If the reward model cannot fit on a single GPU, which will be the case when we are training our instruct GPT model, then the current system fails since you would have to run two accelerate instances at once.
It might be possible to initialize the reward model seperately with zero inference[1]. Afaik accelerate by itself doesn't support second dsconfig. [1] https://www.deepspeed.ai/2022/09/09/zero-inference.html
This issue is now of a higher priority. I'm trying to get an 11b reward model working.
What is your 11b reward model? Seems rare to find one. #146
FLAN T5 11B
Hi, is there any update on this? Can also ask on discord
@Dahoas regularly uses 6b and 20b RMs. The key is to just set up triton server on its own GPU or set of GPUs. Clouding since we're merging something related to this soon.
@LouisCastricato is there a guide or pointer on how to do this? Or has the change you're referring to been merged?
I'd also like to be able to share parameters between the policy and reward model (i.e. they're all the same base model w/ frozen layers), but that's a separate issue.

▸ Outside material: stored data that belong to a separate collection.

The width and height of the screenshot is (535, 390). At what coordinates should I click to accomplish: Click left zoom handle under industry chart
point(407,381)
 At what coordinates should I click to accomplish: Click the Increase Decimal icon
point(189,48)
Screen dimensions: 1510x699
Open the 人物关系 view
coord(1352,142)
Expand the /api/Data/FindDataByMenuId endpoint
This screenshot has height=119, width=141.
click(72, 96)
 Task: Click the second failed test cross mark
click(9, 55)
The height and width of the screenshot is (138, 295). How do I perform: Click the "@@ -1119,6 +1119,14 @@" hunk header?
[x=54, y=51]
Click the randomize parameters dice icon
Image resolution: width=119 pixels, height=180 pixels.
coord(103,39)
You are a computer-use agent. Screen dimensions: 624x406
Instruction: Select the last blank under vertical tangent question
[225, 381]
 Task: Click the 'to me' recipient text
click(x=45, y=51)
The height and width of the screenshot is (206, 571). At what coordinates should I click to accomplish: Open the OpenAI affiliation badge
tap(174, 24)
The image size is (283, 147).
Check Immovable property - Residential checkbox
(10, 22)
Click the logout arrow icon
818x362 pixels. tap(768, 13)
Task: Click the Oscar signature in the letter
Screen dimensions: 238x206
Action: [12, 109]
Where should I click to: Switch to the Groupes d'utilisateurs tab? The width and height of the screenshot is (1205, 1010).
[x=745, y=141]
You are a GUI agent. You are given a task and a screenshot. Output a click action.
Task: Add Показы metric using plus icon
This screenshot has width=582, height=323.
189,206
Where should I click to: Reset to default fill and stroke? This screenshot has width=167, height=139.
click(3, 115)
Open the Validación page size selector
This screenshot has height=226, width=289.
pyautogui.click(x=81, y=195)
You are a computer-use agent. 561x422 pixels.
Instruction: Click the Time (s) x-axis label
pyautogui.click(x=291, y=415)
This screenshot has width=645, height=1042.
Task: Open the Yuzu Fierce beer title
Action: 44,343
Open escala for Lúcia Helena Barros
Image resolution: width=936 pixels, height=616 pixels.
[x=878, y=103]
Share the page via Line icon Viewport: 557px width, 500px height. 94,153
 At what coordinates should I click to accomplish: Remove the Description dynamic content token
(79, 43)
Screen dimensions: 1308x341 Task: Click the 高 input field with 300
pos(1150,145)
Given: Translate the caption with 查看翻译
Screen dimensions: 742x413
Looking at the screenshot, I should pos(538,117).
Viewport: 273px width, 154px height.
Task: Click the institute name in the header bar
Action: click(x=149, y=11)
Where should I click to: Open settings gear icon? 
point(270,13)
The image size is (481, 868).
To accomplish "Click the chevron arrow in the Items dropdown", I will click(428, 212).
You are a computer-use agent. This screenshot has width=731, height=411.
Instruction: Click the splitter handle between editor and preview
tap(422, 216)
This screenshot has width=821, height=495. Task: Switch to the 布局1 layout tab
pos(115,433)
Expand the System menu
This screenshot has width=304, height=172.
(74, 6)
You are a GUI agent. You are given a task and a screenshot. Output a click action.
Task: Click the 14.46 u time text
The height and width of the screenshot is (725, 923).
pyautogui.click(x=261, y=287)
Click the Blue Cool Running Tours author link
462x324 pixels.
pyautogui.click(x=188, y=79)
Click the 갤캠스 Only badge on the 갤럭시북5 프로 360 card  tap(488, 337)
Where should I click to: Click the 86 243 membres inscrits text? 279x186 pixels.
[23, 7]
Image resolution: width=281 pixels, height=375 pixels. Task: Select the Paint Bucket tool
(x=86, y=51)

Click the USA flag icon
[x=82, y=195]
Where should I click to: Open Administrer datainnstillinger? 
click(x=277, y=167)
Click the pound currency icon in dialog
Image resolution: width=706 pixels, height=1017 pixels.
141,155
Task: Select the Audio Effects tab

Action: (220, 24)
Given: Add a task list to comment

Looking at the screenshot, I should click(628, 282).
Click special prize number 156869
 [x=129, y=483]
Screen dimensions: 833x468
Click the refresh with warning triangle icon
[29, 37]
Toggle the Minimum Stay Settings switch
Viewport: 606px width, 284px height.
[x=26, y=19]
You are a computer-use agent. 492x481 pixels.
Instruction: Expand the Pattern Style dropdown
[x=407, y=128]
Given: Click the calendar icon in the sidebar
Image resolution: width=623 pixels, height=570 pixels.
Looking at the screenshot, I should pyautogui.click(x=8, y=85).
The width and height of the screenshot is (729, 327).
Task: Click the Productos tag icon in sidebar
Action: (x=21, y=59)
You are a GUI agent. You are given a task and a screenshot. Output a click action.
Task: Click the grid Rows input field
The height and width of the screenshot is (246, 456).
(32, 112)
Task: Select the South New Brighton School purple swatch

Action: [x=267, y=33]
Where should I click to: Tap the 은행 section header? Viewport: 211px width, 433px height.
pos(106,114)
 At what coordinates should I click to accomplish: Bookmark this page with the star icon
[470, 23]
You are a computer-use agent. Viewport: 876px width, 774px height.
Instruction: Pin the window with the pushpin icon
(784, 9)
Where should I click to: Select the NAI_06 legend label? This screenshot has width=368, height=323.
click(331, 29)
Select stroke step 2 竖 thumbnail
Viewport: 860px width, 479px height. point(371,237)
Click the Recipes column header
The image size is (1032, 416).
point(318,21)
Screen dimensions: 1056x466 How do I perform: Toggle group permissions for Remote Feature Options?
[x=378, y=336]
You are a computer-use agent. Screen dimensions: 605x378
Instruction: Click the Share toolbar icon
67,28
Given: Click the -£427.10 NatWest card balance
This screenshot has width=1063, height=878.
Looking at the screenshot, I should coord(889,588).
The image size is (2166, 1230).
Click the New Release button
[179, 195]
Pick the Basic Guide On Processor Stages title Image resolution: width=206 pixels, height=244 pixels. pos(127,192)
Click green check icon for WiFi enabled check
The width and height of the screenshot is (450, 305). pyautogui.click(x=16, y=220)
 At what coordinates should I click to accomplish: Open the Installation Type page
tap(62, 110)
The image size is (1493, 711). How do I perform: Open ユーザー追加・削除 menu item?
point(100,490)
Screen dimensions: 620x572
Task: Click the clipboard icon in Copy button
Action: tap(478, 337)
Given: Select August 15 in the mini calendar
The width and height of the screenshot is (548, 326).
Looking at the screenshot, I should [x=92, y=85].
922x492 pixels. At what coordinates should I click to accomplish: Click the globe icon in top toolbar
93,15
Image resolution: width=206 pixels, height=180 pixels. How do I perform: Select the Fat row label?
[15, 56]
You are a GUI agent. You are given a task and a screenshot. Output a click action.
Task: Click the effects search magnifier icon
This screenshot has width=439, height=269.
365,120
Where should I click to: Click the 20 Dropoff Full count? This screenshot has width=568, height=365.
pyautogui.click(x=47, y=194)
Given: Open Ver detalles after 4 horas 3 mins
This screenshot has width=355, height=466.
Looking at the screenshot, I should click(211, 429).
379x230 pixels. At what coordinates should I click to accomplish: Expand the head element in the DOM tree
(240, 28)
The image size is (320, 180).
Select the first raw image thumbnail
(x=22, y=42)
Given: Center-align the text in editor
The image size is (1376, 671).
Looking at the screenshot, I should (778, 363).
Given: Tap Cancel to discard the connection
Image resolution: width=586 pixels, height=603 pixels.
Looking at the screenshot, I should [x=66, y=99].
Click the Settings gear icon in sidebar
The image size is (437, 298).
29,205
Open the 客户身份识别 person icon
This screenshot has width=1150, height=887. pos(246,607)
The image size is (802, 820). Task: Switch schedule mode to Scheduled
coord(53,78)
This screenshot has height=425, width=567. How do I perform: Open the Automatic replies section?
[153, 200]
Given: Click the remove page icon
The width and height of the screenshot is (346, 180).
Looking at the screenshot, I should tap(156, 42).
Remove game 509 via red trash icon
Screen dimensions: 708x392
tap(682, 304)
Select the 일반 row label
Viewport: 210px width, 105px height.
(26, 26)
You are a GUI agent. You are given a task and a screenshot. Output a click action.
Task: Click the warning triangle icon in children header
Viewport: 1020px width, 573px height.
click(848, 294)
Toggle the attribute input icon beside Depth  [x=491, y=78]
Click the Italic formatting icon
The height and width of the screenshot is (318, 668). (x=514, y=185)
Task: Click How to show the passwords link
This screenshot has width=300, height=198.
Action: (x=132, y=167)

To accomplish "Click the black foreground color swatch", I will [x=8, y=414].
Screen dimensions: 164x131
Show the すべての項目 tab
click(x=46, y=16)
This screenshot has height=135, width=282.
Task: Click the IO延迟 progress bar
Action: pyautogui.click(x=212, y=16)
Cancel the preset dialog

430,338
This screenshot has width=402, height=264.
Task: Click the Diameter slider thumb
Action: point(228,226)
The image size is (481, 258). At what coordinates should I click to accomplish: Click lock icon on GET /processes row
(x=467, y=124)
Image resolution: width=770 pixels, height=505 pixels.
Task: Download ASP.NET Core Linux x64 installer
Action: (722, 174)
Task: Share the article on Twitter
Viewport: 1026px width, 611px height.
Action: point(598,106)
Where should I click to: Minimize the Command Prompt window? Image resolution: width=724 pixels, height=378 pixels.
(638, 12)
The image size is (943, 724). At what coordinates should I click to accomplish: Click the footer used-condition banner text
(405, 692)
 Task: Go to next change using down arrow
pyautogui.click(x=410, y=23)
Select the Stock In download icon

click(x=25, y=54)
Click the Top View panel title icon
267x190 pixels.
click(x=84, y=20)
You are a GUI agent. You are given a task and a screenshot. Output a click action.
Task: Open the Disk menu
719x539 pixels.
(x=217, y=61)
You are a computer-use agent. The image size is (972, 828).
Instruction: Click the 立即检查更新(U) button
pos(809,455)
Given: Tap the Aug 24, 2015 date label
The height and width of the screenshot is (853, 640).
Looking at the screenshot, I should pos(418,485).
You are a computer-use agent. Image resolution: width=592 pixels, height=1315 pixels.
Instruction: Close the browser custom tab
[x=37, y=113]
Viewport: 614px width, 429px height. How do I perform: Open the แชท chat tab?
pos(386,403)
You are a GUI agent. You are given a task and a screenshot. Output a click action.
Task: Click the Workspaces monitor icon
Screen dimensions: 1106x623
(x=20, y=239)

cc @reciprocated has some code to deal with large RMs
Hey @RobertKirk, for larger reward models you can adopt code at https://github.com/CarperAI/trlx/blob/main/examples/hh/ppo_hh.py#L113-L183. With it you either host a reward model using triton server's gRPC endpoint or dedicate a separate GPU on the same machine used in training (https://github.com/CarperAI/trlx/tree/main/examples/hh). Resharing parameters between policy and reward model however is not supported yet.
Thanks, that's very useful!